Governor Brown to Participate in Paris Agreement Signing Ceremony Events at United Nations Headquarters on Friday in New York
NEW YORK - As millions of people around the globe celebrate Earth Day and renew their commitment to protecting the planet, Governor Edmund G. Brown Jr. will join dozens of world leaders on Friday at the United Nations Headquarters in New York to participate in events marking the first day that the Paris Agreement is open for signature.
"While national governments came together to reach a historic climate agreement in Paris last December, it's up to the world's states, regions and cities to make it a reality in the years ahead," said Governor Brown. "The task before us is daunting, but California will continue to lead the charge."
At the United Nations Headquarters, Governor Brown will attend a luncheon with France's President François Hollande, United Nations Secretary-General Ban Ki-moon, former U.S. Vice President Al Gore and other government, climate, business and civil society leaders. He will then participate in a panel discussion moderated by United Nations Framework Convention on Climate Change (UNFCCC) Executive Secretary Christiana Figueres and COP21 President Ségolène Royal on the work being done to ensure the Paris Agreement is fully and effectively implemented.
United Nations Paris Agreement Signing Ceremony Luncheon
When: Friday, April 22, 2016 at approx. 1:15 p.m. EDT (10:15 a.m. PDT)

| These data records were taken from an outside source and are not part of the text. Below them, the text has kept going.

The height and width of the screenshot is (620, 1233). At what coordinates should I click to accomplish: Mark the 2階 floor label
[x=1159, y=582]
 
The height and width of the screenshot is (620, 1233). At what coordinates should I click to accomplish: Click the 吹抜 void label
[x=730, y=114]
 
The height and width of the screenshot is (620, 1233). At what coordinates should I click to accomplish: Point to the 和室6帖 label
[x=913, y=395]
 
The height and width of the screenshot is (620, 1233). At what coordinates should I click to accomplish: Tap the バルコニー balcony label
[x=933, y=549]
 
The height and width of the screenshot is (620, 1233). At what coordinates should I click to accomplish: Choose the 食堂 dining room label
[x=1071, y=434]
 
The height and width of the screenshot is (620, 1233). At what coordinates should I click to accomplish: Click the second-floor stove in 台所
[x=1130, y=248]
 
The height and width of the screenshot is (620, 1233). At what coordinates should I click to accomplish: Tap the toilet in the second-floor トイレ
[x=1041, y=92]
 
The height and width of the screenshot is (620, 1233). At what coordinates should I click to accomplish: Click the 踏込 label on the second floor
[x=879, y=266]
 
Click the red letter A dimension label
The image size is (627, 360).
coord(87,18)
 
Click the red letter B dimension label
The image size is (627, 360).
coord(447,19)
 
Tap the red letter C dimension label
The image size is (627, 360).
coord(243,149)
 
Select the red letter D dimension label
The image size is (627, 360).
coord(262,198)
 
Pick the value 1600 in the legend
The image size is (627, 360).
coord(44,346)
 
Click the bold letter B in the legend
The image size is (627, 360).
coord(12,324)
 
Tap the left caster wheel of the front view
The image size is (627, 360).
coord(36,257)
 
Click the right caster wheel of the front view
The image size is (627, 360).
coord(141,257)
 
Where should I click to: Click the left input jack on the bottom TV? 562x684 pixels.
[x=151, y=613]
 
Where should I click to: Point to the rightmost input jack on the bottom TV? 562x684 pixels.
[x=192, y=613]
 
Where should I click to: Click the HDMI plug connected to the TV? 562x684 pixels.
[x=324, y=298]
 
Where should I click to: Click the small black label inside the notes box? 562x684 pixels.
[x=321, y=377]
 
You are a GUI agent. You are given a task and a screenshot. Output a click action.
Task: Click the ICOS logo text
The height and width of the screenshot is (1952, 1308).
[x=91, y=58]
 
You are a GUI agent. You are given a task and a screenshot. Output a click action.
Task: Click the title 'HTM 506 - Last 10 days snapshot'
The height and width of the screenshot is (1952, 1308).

Where: United Nations Headquarters, The Delegates Dining Room, 760 United Nations Plaza, New York, NY 10017
United Nations Panel - Taking Climate Action to the Next Level: Realizing the Vision of the Paris Agreement
When: Friday, April 22, 2016 at approx. 3:00 p.m. EDT (12:00 p.m. PDT)
Where: United Nations Headquarters, Conference Room 1, 760 United Nations Plaza, New York, NY 10017
**NOTE: Additional details on the day's events and media credentialing information can be found here. The events will be streamed live here.
California's Leadership on Climate Change
While California emits around 1 percent of the world's greenhouse gases, the state is playing a leading role in broadening collaboration among subnational leaders.
These efforts include spearheading the Under 2 MOU, a global climate pact among cities, states and countries to limit the increase in the world's average temperature to below 2 degrees Celsius. A total of 128 jurisdictions representing 28 countries and six continents have now signed or endorsed the agreement. Together, they represent more than 740 million people and $20.7 trillion in GDP, equivalent to more than a quarter of the global economy. Signatories commit to either reducing greenhouse gas emissions 80 to 95 percent below 1990 levels by 2050 or achieving a per capita annual emission target of less than 2 metric tons by 2050.
Last year, the Governor traveled to the United Nations Climate Change Conference in Paris, the Vatican in Italy, the United Nations in New York and the Climate Summit of the Americas in Toronto, Canada to call on other leaders to join California in the fight against climate change.
Governor Brown also joined an unprecedented alliance of heads of state, city and state leaders - convened by the World Bank Group and International Monetary Fund - to urge countries and companies around the globe to put a price on carbon.
These efforts build on a number of other international climate change agreements with leaders from the Netherlands, Mexico, China, North America, Japan, Israel, Peru and Chile and Governor Brown's efforts to convene hundreds of world-renowned researchers and scientists around a groundbreaking call to action - called the consensus statement - which translates key scientific climate findings from disparate fields into one unified document.
Last October, Governor Brown signed landmark legislation - SB 350 - to double the rate of energy efficiency savings in California buildings and generate half of the state's electricity from renewable sources by 2030. Governor Brown also committed to reduce today's petroleum use in cars and trucks by up to 50 percent within the next 15 years; make heating fuels cleaner; reduce the release of methane, black carbon and other potent pollutants across industries; and manage farm and rangelands, forests and wetlands so they can store carbon.
Additionally, the Governor issued an executive order last year to reduce greenhouse gas emissions in California 40 percent below 1990 levels by 2030 - the most ambitious target in North America and consistent with California's existing commitment to reduce emissions 80 percent under 1990 levels by 2050.
The impacts of climate change are already being felt in California and will disproportionately impact the state's most vulnerable populations.